U.S. President Barack Obama vowed to empower women, advance economic opportunity and eradicate extreme poverty around the world within two decades in his State of the Union address on Tuesday.
In a Feb. 12 speech focused on improving the lot of the U.S. middle class, Obama also vowed to help stabilize countries such as Yemen, Libya, Somalia and Mali, and help to spread democracy from the Middle East to South-East Asia.
Obama’s call for the eradication of extreme poverty comes at a time when global leaders are debating followup targets to the Millennium Development Goals, which expire in 2015 and called for the halving of extreme poverty by then. U.K. Prime Minister David Cameron and others have been pushing for a global commitment to “get to zero” poverty, and this was Obama’s most public acknowledgement yet of his intention to support the effort.
By highlighting the U.S. government’s work on behalf of women and by reaffirming U.S. leadership in achieving an AIDS-free generation, a bold pledge first announced two years ago around World AIDS Day, Obama took up two causes prioritized by Hillary Clinton, his first secretary of state who left office earlier this month. Her successor, the former Massachusetts Sen. John Kerry, has commented little on HIV yet, although the bulk of the U.S. global health program, through PEPFAR, is housed within the State Department he now leads.
Here’s the part of the president’s annual prime-time speech that concerns global development:
“We also know that progress in the most impoverished parts of our world enriches us all. In many places, people live on little more than a dollar a day. So the United States will join with our allies to eradicate such extreme poverty in the next two decades: by connecting more people to the global economy and empowering women; by giving our young and brightest minds new opportunities to serve and helping communities to feed, power, and educate themselves; by saving the world’s children from preventable deaths; and by realizing the promise of an AIDS-free generation.
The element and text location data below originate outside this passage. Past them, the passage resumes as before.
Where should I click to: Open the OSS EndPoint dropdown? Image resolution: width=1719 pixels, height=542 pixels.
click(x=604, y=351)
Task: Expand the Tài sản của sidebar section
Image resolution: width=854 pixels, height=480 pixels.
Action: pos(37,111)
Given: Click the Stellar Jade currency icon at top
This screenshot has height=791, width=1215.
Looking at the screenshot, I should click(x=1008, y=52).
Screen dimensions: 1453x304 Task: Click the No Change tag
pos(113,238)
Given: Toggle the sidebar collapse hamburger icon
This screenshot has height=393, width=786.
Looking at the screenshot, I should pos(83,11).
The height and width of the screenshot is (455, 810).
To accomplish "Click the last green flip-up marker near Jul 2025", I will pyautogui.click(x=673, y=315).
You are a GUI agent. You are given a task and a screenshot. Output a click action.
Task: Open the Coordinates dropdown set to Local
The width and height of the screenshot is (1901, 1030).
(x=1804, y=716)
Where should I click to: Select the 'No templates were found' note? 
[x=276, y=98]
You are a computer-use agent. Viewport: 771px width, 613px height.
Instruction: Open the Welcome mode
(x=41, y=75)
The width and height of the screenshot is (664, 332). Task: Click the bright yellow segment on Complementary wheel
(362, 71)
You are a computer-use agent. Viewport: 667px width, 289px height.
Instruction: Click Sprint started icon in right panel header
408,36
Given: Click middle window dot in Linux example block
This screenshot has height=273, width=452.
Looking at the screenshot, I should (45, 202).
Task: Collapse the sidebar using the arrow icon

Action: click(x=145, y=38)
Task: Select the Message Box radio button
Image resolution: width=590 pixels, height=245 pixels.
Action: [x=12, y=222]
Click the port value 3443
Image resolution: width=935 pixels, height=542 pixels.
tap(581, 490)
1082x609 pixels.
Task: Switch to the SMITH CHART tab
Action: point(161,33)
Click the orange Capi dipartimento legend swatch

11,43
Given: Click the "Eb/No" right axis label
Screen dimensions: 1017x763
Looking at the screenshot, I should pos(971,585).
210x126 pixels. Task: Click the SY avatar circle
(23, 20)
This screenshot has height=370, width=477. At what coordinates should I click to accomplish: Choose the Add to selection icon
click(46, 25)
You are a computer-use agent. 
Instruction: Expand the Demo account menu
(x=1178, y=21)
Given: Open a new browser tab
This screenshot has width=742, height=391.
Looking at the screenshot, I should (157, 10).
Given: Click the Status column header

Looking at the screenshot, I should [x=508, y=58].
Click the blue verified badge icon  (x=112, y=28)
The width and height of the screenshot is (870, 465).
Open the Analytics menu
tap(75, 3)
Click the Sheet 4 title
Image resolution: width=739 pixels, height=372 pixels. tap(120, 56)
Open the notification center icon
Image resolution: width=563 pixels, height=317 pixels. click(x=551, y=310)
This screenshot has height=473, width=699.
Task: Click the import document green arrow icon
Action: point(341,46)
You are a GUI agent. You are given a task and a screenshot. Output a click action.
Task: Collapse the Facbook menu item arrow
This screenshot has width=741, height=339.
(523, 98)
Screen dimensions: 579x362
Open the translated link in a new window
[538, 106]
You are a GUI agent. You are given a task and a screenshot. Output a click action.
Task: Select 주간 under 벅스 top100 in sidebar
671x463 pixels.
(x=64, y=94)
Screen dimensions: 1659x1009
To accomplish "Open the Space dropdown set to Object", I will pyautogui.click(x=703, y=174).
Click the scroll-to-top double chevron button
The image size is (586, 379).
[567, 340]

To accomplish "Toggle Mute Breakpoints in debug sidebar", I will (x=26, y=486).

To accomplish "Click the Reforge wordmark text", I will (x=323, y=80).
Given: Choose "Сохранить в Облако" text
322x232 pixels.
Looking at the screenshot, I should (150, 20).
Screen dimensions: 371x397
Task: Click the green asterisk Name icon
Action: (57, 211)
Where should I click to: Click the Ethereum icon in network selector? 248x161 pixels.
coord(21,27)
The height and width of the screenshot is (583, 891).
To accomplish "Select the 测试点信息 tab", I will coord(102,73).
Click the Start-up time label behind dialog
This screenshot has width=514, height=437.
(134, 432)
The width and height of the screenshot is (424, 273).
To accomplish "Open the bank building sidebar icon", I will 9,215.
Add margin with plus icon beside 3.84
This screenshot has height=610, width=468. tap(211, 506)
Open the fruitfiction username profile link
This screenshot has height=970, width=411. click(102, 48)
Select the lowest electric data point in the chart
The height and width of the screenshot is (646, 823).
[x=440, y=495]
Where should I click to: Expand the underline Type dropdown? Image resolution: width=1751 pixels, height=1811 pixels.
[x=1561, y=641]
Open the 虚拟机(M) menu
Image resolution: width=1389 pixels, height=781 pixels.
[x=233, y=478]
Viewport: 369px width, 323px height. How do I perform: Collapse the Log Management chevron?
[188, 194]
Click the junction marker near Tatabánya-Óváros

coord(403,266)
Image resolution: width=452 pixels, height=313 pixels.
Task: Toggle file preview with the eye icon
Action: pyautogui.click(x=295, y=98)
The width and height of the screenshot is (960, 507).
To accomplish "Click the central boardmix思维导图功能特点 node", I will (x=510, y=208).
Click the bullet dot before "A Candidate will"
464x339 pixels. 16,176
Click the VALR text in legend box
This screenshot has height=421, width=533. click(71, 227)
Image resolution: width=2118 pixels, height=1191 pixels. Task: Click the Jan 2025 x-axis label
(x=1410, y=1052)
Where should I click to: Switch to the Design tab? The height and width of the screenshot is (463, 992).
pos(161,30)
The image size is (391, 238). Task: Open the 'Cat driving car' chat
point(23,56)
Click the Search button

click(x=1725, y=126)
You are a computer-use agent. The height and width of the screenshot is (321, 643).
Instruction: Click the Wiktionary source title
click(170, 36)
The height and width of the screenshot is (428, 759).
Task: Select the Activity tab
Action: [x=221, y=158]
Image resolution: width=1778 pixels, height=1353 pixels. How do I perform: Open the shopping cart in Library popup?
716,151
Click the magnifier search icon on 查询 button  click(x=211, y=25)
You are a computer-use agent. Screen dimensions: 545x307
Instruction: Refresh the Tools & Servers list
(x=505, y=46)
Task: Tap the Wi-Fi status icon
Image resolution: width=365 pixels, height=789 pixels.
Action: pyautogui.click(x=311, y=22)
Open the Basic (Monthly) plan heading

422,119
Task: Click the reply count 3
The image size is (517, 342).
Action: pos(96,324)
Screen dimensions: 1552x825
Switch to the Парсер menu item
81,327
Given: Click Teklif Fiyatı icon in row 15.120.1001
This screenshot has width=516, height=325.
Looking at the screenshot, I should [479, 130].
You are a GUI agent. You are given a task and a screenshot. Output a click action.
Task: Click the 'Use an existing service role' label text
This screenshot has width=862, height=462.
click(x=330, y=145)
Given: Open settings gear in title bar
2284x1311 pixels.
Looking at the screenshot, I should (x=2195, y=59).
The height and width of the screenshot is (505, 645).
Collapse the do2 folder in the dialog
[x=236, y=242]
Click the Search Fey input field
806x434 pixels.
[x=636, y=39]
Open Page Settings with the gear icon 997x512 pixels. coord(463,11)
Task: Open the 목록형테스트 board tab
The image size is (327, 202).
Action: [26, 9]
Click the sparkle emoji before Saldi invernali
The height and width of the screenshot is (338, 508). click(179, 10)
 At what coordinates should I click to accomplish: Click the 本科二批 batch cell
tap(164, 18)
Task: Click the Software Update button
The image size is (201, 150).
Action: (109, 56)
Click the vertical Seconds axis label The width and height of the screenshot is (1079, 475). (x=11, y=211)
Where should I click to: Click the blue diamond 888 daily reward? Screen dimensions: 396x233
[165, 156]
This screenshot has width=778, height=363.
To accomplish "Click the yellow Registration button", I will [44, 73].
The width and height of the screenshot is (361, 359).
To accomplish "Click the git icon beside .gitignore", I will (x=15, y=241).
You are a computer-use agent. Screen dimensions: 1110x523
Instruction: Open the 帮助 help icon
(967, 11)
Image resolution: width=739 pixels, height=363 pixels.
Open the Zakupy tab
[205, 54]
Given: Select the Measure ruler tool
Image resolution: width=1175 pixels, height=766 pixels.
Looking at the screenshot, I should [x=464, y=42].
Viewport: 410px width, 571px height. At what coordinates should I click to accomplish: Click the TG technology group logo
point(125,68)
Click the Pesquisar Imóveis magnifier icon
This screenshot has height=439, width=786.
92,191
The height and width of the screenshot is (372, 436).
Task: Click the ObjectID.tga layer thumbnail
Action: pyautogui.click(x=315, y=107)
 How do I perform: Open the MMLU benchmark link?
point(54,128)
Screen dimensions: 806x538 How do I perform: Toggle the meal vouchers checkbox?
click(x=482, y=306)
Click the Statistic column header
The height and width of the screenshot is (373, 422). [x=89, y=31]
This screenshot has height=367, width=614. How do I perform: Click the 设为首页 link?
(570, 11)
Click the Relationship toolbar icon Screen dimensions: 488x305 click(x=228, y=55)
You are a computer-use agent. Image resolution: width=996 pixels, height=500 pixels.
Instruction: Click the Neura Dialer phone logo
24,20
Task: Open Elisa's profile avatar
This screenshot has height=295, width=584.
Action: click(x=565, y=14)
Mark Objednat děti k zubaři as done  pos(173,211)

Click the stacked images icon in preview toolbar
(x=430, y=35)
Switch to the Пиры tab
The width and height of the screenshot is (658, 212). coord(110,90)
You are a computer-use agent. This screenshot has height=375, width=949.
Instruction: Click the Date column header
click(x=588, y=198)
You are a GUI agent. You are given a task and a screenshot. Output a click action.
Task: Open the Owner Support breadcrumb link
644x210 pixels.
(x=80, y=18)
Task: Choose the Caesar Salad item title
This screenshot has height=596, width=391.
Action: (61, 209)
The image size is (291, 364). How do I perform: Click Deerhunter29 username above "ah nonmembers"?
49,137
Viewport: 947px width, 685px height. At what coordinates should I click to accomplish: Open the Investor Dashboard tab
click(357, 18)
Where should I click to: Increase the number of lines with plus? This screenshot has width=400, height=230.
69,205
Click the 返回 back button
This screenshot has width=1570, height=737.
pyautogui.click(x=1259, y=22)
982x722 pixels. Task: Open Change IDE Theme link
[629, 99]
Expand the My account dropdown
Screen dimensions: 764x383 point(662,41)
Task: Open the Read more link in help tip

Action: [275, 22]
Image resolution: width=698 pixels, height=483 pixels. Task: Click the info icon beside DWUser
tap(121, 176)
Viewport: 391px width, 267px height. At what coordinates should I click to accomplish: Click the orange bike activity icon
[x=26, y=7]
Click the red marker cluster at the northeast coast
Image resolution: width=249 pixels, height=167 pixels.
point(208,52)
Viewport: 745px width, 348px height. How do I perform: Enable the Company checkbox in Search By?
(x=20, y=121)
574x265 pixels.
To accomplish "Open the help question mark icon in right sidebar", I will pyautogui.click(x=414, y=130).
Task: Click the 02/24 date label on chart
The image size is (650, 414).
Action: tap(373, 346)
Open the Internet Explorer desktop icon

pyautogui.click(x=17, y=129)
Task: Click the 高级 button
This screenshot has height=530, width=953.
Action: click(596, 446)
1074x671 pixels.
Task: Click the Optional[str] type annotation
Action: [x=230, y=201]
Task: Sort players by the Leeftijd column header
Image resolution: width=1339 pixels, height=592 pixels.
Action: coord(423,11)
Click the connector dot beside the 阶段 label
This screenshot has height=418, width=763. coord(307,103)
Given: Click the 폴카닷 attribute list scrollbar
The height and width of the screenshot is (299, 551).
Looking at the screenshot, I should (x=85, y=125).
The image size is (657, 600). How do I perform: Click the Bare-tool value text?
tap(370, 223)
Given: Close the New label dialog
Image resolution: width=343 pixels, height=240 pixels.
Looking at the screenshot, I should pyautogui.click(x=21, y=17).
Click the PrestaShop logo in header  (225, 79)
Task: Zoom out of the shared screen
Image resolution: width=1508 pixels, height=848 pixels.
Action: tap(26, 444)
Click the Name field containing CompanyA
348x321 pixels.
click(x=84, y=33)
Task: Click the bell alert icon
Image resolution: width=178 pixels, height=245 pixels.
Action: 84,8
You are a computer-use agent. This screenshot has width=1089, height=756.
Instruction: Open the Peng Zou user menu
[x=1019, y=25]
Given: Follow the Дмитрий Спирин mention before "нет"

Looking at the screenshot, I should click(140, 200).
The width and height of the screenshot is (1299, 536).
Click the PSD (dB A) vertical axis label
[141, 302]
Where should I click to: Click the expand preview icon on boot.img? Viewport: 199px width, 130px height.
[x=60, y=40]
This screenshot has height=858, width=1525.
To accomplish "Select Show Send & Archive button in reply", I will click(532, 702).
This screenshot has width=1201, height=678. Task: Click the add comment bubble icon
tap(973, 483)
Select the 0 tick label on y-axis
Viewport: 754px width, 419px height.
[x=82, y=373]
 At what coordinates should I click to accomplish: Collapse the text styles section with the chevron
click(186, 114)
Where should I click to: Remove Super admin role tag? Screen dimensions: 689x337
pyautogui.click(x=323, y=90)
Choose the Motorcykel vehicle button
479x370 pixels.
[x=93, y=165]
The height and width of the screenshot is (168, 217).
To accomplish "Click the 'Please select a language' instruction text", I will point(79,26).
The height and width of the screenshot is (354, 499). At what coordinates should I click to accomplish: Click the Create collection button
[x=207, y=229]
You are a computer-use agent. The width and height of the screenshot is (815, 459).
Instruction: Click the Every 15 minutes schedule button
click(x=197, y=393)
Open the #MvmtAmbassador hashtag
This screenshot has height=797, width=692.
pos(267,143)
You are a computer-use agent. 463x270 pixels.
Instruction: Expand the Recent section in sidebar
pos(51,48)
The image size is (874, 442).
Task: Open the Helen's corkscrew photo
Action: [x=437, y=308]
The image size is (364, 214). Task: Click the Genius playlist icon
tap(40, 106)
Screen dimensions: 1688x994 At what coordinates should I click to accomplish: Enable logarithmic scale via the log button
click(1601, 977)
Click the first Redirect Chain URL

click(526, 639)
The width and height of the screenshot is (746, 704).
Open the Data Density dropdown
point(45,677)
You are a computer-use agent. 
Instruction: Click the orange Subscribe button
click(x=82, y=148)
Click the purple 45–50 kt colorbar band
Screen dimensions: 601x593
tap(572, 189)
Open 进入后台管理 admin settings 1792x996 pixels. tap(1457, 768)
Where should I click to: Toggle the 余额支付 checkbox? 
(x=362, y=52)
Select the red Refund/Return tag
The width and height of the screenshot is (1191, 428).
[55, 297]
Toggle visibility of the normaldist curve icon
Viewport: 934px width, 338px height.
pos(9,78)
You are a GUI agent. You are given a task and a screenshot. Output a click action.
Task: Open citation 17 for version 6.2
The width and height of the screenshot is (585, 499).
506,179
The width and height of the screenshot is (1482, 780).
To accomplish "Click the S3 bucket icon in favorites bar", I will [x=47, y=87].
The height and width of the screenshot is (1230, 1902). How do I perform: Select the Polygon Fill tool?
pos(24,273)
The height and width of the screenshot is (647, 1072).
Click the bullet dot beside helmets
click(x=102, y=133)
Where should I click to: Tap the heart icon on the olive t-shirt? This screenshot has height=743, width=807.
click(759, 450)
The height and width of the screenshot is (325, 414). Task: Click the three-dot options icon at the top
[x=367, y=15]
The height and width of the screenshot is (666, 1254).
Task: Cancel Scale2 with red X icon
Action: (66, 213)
“Above all, America must remain a beacon to all who seek freedom during this period of historic change. I saw the power of hope last year in Rangoon – when Aung San Suu Kyi welcomed an American President into the home where she had been imprisoned for years; when thousands of Burmese lined the streets, waving American flags, including a man who said, ‘There is justice and law in the United States. I want our country to be like that.’
“In defense of freedom, we will remain the anchor of strong alliances from the Americas to Africa; from Europe to Asia. In the Middle East, we will stand with citizens as they demand their universal rights, and support stable transitions to democracy. The process will be messy, and we cannot presume to dictate the course of change in countries like Egypt; but we can – and will – insist on respect for the fundamental rights of all people. We will keep the pressure on a Syrian regime that has murdered its own people, and support opposition leaders that respect the rights of every Syrian. And we will stand steadfast with Israel in pursuit of security and a lasting peace. These are the messages I will deliver when I travel to the Middle East next month.”